Andrew Mackay, Cisco’s manager for mobile architectures for Asia-Pacific, Japan and China, defines the Next-Gen Internet and explains what it will mean to telcos
Mobile Internet: What is the expected impact of the boom in smartphones and tablets on mobile networks and how can telcos prepare for the impending surge?
Andrew Mackay: Smartphones and tablets offer a tremendous opportunity for operators to redefine their role in the mobile ecosystem, but they also threaten the foundation of their business.
The mobile broadband era started with bundled 3G modem plans mainly for corporate users. With little scope for operator differentiation once coverage and speeds became comparable, inevitable price wars eroded revenue while encouraging consumption, hitting profitability with a double whammy. Most APAC markets are still stuck in this vicious circle. This new smartphone era offers a way to regain differentiation, built not just on ‘dumb’ access but also by shaping the services and content the devices enable.

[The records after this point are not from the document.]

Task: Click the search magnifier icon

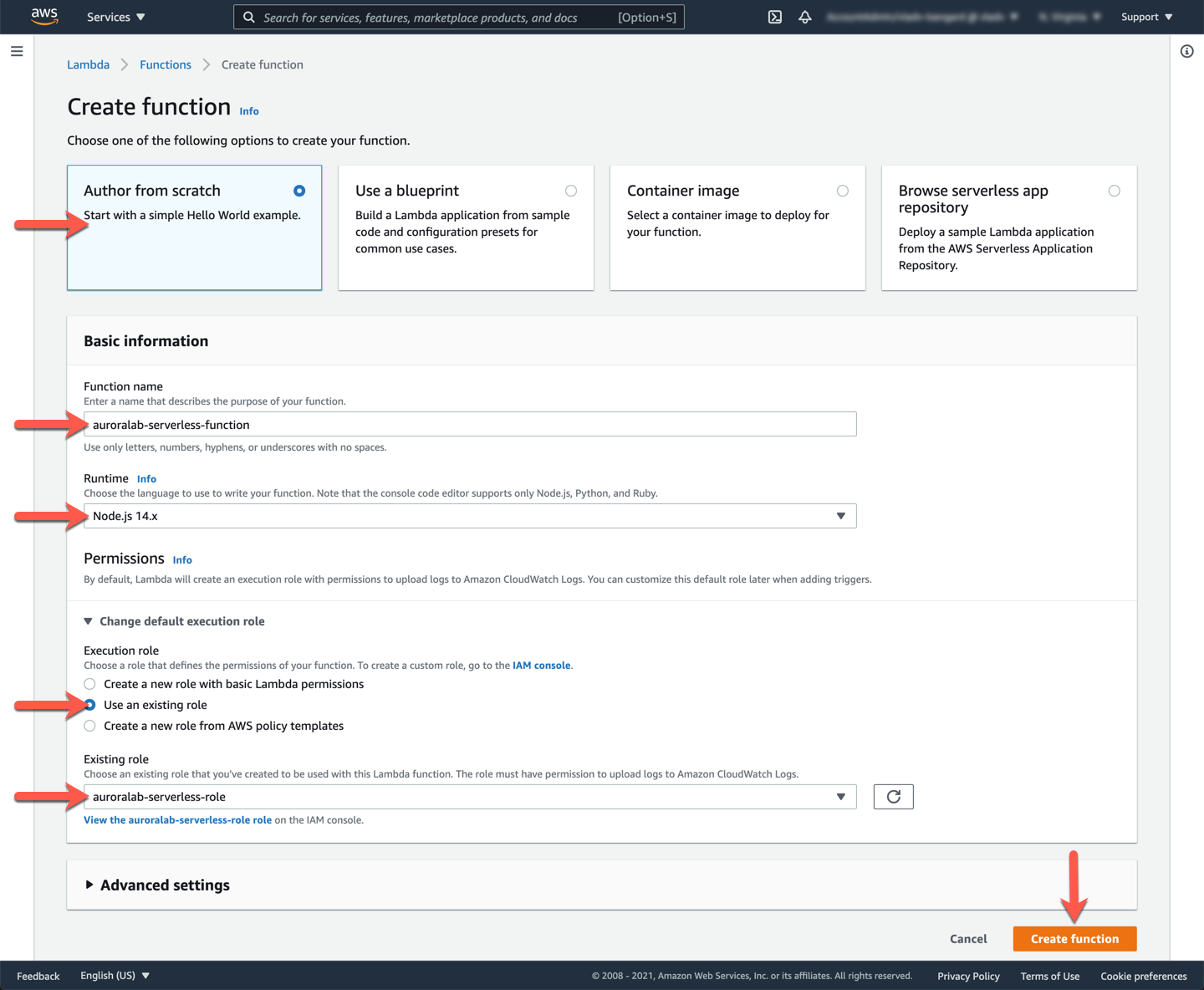Action: pos(249,17)
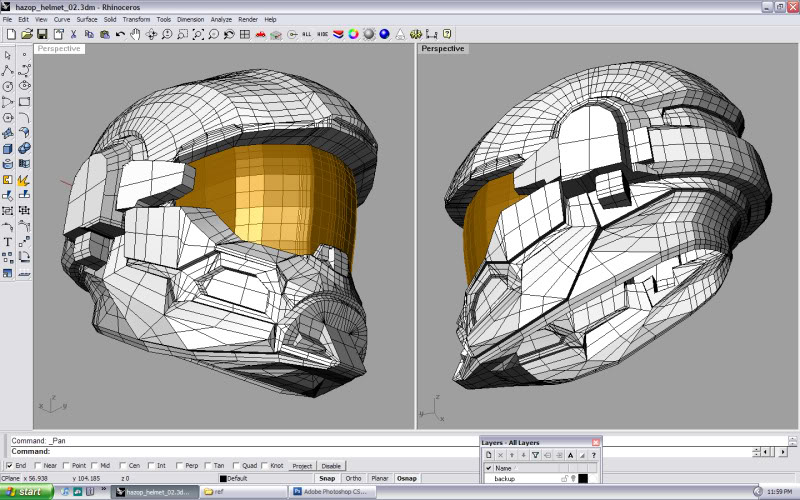Toggle the End osnap checkbox
The height and width of the screenshot is (500, 800).
click(x=11, y=466)
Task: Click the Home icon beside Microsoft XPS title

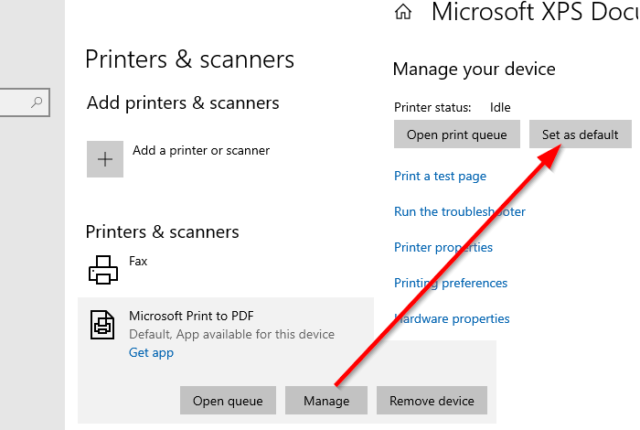Action: coord(404,13)
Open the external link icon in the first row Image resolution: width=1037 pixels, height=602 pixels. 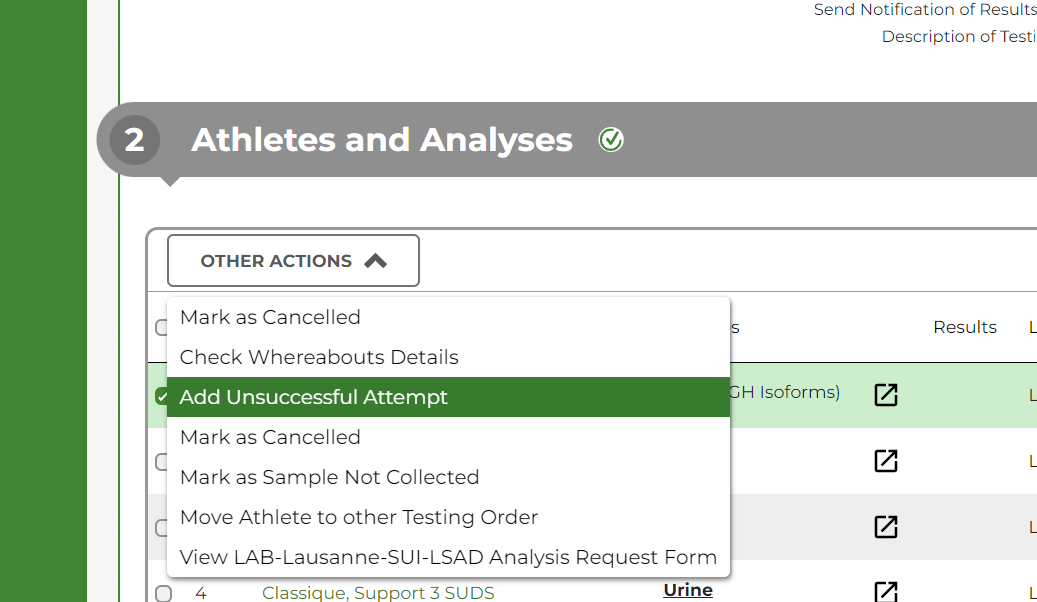[x=886, y=395]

However, embracing smartphones and tablets means operators face exponential throughput demands, while competing with a host of new players for a share of subscriber spend. These devices also encourage use of ‘off-net’ Wi-Fi access whenever possible, which threatens the heart of an operators proposition, where controlling internet access itself is no longer a given.
Preparing for the boom means being able to scale capacity without costs spirally, and having the right business framework and network enablers to shape the complete user experience.
How does Cisco define the Next-Generation Internet?
The Next Generation Internet is mobile, not fixed in time or space. A user no longer wants silo services but rich multi-media ‘My Way’ experiences that follow them through-out the day as they live, work and play. A device is no longer a handset or dongle, but any-screen media players and internet portals, plus no-screen connected things.
For the operator the Next Generation Internet is one of unpredictable demand and business models. Rapid device and application developments spur rapid network demands and constantly changing user services. The old days of the operator controlling the eco-system, hence service demand, are over, now it is a much more dynamic and complex place to do business.
We are calling this the ‘new normal’ since the operator needs new approaches to remain profitable. Sustainability in this new normal requires new network attributes: heterogeneous, elastic, intelligent and orchestrated.